Optimization of candidate-gene SNP-genotyping by flexible oligonucleotide microarrays; analyzing variations in immune regulator genes of hay-fever samples
1 Division of Functional Genome Analysis, Deutsches Krebsforschungszentrum, Im Neuenheimer Feld 580, 69120 Heidelberg, Germany
2 Division of Clinical Epidemiology, Deutsches Krebsforschungszentrum, Im Neuenheimer Feld 580, 69120 Heidelberg, Germany
3 Institute of Molecular and Cell Biology, 23 Riia St., 51010 Tartu, Estonia
4 Febit biotech, Im Neuenheimer Feld 517, 69120 Heidelberg, Germany
5 The Estonian Biocentre, 23b Riia St., 51010 Tartu, Estonia
6 Molecular Diagnostics Centre, United Laboratories of the Tartu University Hospital, 1a Puusepa Str., 50406 Tartu, Estonia
7 Estonian Genome Project of University of Tartu, 61b Tiigi Str., 50410 Tartu, Estonia
BMC Genomics 2007, 8:282 doi:10.1186/1471-2164-8-282Published: 17 August 2007
Genetic variants in immune regulator genes have been associated with numerous diseases, including allergies and cancer. Increasing evidence suggests a substantially elevated disease risk in individuals who carry a combination of disease-relevant single nucleotide polymorphisms (SNPs). For the genotyping of immune regulator genes, such as cytokines, chemokines and transcription factors, an oligonucleotide microarray for the analysis of 99 relevant SNPs was established. Since the microarray design was based on a platform that permits flexible in situ oligonucleotide synthesis, a set of optimally performing probes could be defined by a selection approach that combined computational and experimental aspects.
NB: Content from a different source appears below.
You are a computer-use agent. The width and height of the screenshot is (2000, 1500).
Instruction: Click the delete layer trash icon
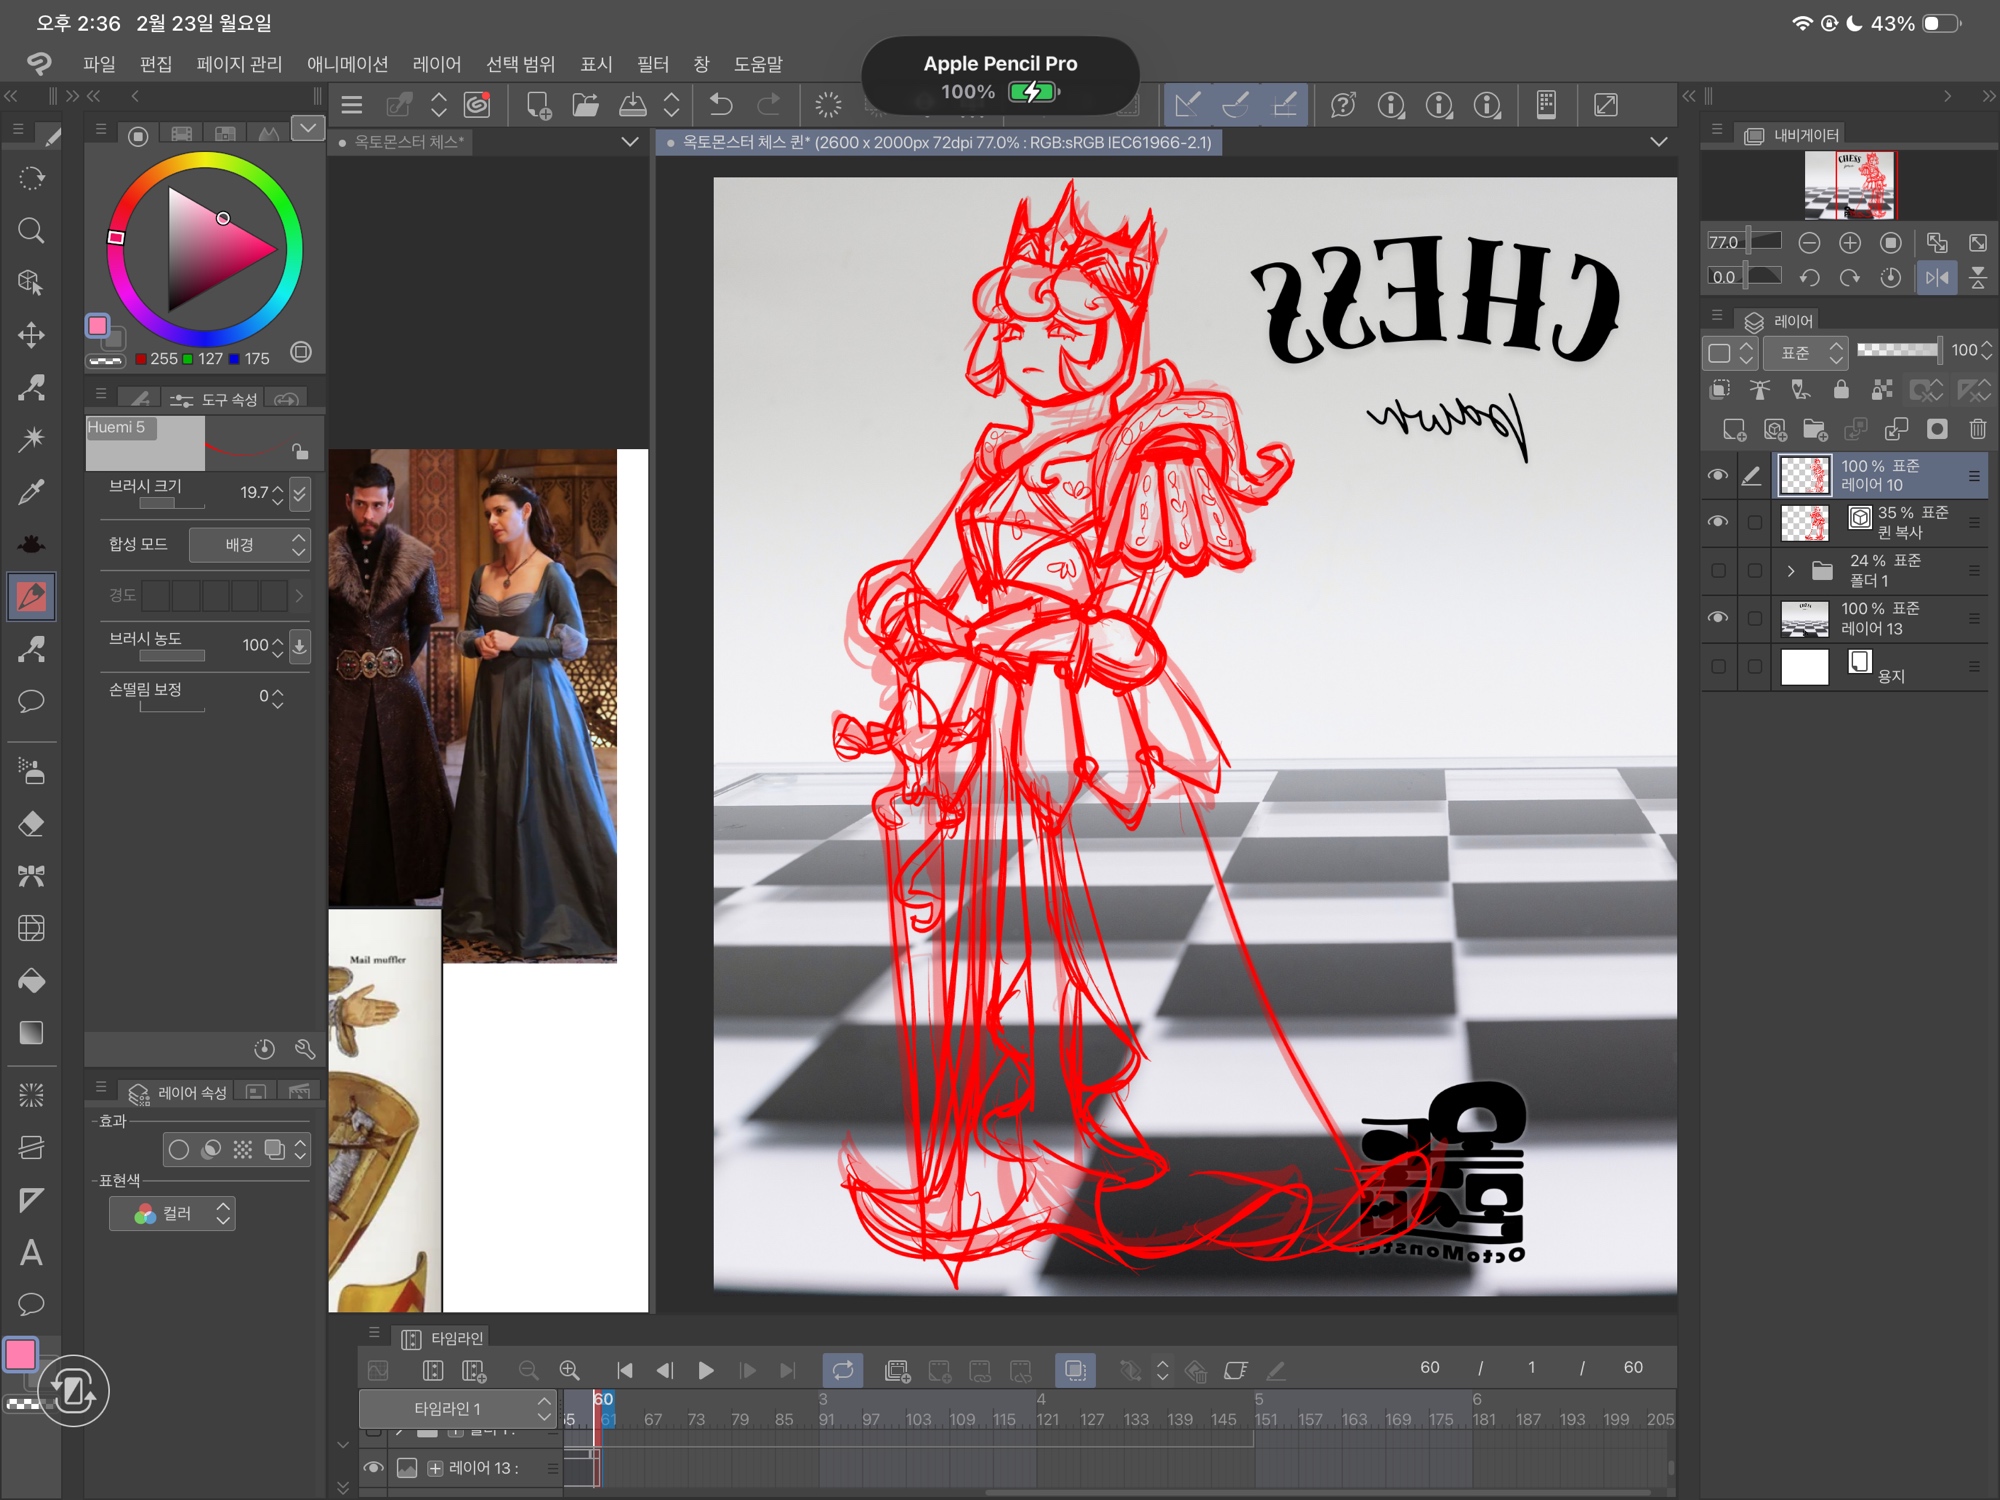(x=1977, y=429)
While the in silico process eliminated 9% of the initial probe set, which had been picked purely on the basis of potential association with disease, the subsequent experimental validation excluded more than twice as many. The performance of the optimized microarray was demonstrated in a pilot study. The genotypes of 19 hay-fever patients (aged 40–44) with high IgE levels against inhalant antigens were compared to the results obtained with 19 age- and sex-matched controls. For several variants, allele-frequency differences of more than 10% were identified.
Based on the ability to improve empirically a chip design, the application of candidate-SNP typing represents a viable approach in the context of molecular epidemiological studies.